EVER since the health-and-safety brigade got their way, British lifespans have vastly increased at the price of our freedom. What happened to these dangers? 

Smoking in bed

In days before smokers were disgustingly discriminated against, falling asleep with an ashtray on your lap and a lit cigarette in hand was the only respectable way to end the day. Yes, you’d wake up with a bed full of ash and a smouldering duvet, but what was wrong with that? Nobody minded.

Chip-pan fires

Every British home in the 1980s smelt of fags and fryer oil. There was nothing more reassuring than coming home from school to the aroma of cooking chips, and it was small price to pay that your kitchen could at any moment be consumed in flames from the vat of bubbling oil your mum regularly left unattended.

Dangerous playgrounds

Back before schools became little more than snowflake factories, children were allowed to really play. Rather than being covered in soft, spongy foam, playgrounds used to be made of concrete and covered in broken glass and dog shit. Kids these days will never know the fun of breaking your wrist falling off a ten-foot high slide with no safety barriers.

Stray dogs

These days, nobody can see a stray dog without plastering all over social media as a ‘lost puppy’ before getting it microchipped and re-homed with its ‘forever family’. Back in the 80s they used to run around in packs, snapping viciously at children and old people, until the council rounded them up and humanely gassed them.

Shoddy electrical jobs by your dad

Until the early 90s, electrical appliances weren’t sold with plugs attached, which gave your dad the opportunity to do such a bad job fitting them that he electrocuted himself, cut power for six streets and burned the house down. But at least the risk of death livened up the hoovering.

#####

*Work instructions*
**A)** Answer these from the piece on vanished dangers:
(i) What did every British home in the 1980s smell of?
(ii) What did the council do with stray dogs?
(iii) Until when were electrical appliances sold without plugs attached?
**B)** Write out the piece on vanished dangers again, starting with "Every British home" and going on through "no safety barriers.", with "concrete" changed to "asphalt".
**C)** Does each statement agree with the piece on vanished dangers? Answer yes or no, and quote the words that decide it.
(i) Playgrounds used to be covered in soft, spongy foam.
(ii) In the 80s, stray dogs ran around in packs.
(iii) People were bothered by waking up with a smouldering duvet.

*Recorded data*
#####

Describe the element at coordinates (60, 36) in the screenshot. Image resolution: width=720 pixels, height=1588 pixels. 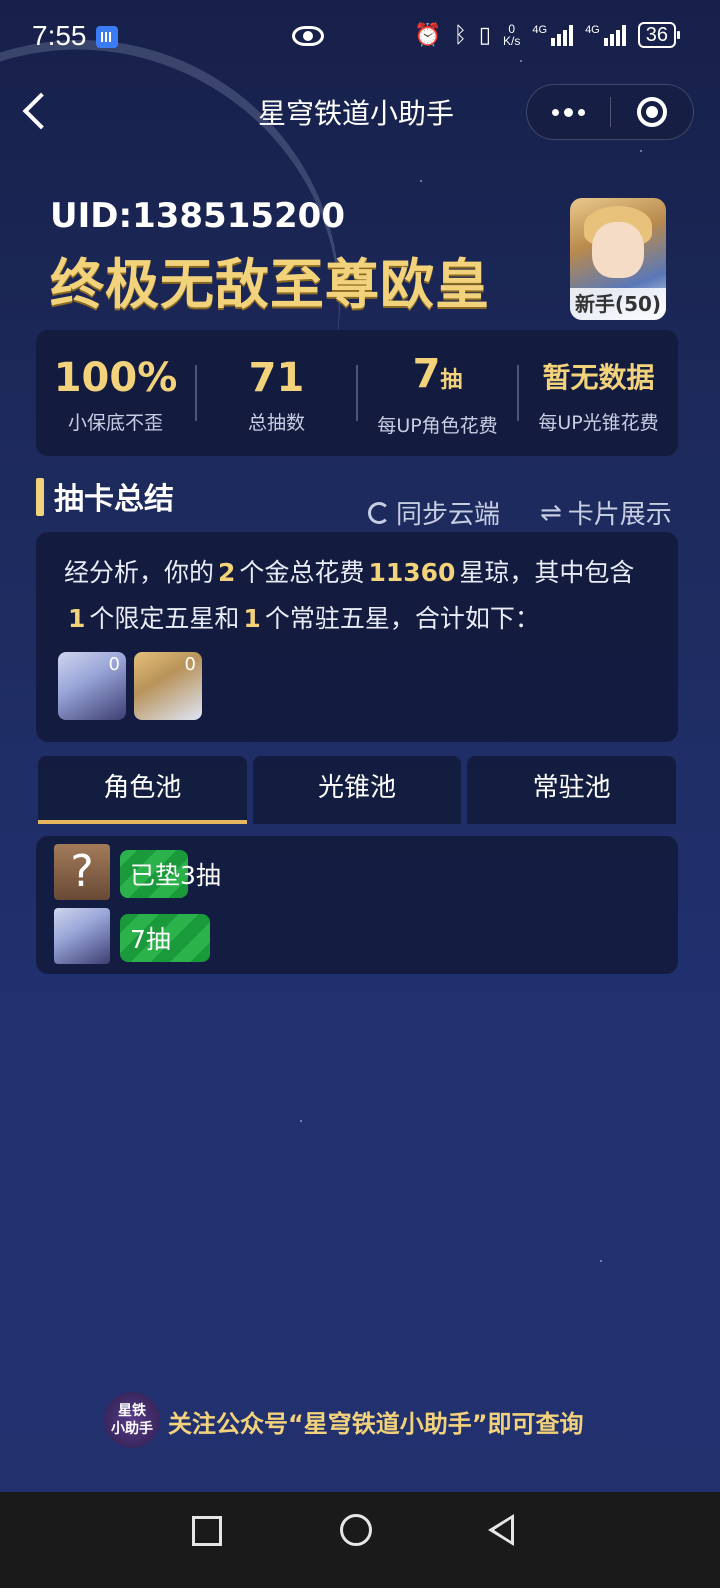
I see `status-time: 7:55` at that location.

#####

*Set of answers*
**A)**
(i) Fags and fryer oil.
(ii) It rounded them up and humanely gassed them.
(iii) Until the early 90s.

**B)**
Every British home in the 1980s smelt of fags and fryer oil. There was nothing more reassuring than coming home from school to the aroma of cooking chips, and it was small price to pay that your kitchen could at any moment be consumed in flames from the vat of bubbling oil your mum regularly left unattended.

Dangerous playgrounds

Back before schools became little more than snowflake factories, children were allowed to really play. Rather than being covered in soft, spongy foam, playgrounds used to be made of asphalt and covered in broken glass and dog shit. Kids these days will never know the fun of breaking your wrist falling off a ten-foot high slide with no safety barriers.

**C)**
(i) No: "Rather than being covered in soft, spongy foam, playgrounds used to be made of concrete"
(ii) Yes: "Back in the 80s they used to run around in packs"
(iii) No: "Nobody minded."